→ **Instructions to follow**
Render as a JSON list of strings, one per line with blank lines omitted, the lines below starting with the line containing "Given: Open the Specifications navigation tab" and going on through the line containing "will [x=737, y=35].", both included.

+--

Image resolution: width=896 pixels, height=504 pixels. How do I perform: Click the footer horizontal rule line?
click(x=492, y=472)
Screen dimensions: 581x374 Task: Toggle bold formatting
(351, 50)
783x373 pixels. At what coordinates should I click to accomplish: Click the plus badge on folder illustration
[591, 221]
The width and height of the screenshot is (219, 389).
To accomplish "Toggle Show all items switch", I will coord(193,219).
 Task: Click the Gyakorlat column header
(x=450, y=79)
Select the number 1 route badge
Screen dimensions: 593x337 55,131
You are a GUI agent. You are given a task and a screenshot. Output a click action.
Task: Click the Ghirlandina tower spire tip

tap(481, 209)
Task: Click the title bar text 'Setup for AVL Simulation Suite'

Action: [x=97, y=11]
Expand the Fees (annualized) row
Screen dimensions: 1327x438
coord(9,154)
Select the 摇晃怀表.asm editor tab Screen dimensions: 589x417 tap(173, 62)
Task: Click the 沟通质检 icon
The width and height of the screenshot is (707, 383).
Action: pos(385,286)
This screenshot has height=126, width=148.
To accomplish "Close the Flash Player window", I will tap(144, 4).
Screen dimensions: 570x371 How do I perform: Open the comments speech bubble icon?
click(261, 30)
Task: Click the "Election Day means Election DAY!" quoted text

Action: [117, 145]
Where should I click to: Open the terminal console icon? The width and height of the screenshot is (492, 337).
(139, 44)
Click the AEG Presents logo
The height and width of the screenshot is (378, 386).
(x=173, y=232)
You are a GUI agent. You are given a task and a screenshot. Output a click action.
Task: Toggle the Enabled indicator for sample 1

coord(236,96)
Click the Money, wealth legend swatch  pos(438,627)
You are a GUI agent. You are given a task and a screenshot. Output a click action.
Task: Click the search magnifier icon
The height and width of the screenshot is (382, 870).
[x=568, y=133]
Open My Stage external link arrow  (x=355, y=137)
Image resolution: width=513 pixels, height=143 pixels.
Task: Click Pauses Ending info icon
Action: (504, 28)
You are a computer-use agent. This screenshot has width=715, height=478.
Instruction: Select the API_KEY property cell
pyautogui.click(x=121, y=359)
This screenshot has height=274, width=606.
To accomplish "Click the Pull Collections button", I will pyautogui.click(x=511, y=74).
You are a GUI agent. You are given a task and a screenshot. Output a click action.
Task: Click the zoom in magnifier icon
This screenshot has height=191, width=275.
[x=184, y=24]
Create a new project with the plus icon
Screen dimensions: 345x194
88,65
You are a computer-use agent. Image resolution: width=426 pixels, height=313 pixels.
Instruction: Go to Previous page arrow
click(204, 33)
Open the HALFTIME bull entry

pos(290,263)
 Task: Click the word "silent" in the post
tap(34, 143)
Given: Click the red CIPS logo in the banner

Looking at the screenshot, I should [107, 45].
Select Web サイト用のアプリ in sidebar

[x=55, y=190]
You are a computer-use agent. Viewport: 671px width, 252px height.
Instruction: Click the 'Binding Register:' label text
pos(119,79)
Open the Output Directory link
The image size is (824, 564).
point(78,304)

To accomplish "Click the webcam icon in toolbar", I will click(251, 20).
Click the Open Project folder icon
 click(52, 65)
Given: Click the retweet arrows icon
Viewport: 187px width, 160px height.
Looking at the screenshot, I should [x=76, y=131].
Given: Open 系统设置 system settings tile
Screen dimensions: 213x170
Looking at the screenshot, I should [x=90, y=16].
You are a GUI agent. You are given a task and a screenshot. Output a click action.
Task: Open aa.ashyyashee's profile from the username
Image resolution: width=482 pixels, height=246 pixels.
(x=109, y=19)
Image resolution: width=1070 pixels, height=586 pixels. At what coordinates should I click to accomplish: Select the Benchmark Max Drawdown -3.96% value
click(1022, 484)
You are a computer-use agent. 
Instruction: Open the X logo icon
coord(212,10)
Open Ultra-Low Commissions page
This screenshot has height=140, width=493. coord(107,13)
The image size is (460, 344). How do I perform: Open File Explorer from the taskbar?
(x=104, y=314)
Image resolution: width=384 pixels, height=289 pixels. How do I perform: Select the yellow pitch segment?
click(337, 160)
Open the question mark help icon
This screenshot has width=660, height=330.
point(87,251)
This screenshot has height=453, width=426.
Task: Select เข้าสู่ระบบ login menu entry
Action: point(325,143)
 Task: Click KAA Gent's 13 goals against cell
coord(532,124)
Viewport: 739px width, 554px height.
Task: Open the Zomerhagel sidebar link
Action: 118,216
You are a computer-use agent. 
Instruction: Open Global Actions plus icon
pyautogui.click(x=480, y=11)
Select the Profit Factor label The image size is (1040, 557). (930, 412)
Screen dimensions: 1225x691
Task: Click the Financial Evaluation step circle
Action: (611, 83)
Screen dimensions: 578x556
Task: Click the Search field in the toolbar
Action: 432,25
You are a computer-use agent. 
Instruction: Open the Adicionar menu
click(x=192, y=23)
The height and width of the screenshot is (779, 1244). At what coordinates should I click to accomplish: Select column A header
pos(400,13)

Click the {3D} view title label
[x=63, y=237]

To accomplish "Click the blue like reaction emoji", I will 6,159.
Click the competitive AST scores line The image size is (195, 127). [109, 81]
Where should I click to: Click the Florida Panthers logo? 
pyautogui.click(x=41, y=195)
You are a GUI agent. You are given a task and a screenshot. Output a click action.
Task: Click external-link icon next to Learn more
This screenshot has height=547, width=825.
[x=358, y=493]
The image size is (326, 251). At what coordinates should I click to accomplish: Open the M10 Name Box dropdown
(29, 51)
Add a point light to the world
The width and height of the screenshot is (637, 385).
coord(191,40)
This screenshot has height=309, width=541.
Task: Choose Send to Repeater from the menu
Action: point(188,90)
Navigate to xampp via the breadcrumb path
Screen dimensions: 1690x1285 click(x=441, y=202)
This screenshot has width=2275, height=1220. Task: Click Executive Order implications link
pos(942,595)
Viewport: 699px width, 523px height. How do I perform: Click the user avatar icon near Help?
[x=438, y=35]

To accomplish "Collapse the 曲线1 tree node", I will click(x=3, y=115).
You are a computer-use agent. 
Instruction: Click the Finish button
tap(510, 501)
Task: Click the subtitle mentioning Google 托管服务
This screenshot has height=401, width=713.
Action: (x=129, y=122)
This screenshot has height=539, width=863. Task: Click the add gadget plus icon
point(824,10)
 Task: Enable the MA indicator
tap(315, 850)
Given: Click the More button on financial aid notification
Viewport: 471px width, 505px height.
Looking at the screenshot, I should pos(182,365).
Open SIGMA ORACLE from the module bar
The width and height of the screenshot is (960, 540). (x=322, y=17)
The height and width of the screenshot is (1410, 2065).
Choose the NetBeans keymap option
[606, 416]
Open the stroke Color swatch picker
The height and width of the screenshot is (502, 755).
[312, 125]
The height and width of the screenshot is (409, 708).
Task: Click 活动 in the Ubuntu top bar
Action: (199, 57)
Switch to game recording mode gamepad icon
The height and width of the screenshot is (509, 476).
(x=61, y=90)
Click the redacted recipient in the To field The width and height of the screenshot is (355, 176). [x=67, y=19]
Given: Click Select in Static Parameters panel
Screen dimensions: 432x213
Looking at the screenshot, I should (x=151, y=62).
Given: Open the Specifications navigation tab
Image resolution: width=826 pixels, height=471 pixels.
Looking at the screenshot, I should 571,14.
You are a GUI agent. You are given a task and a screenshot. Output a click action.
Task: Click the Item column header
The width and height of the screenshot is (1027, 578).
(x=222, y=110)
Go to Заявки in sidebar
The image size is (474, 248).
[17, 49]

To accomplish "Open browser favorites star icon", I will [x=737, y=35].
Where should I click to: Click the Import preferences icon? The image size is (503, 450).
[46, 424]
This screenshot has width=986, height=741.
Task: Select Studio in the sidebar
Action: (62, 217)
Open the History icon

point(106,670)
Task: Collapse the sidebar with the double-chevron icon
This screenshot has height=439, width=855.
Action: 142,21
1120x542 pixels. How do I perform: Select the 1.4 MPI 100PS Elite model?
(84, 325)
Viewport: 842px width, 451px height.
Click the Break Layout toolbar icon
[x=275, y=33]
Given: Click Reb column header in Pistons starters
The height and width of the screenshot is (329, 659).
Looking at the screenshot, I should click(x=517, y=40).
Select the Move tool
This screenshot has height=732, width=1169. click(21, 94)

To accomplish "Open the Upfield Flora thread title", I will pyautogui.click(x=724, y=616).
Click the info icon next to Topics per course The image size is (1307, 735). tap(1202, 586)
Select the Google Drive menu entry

+--

→ **Solution below**
[
  "Given: Open the Specifications navigation tab",
  "Image resolution: width=826 pixels, height=471 pixels.",
  "Looking at the screenshot, I should 571,14.",
  "You are a GUI agent. You are given a task and a screenshot. Output a click action.",
  "Task: Click the Item column header",
  "The width and height of the screenshot is (1027, 578).",
  "(x=222, y=110)",
  "Go to Заявки in sidebar",
  "The image size is (474, 248).",
  "[17, 49]",
  "To accomplish \"Open browser favorites star icon\", I will [x=737, y=35]."
]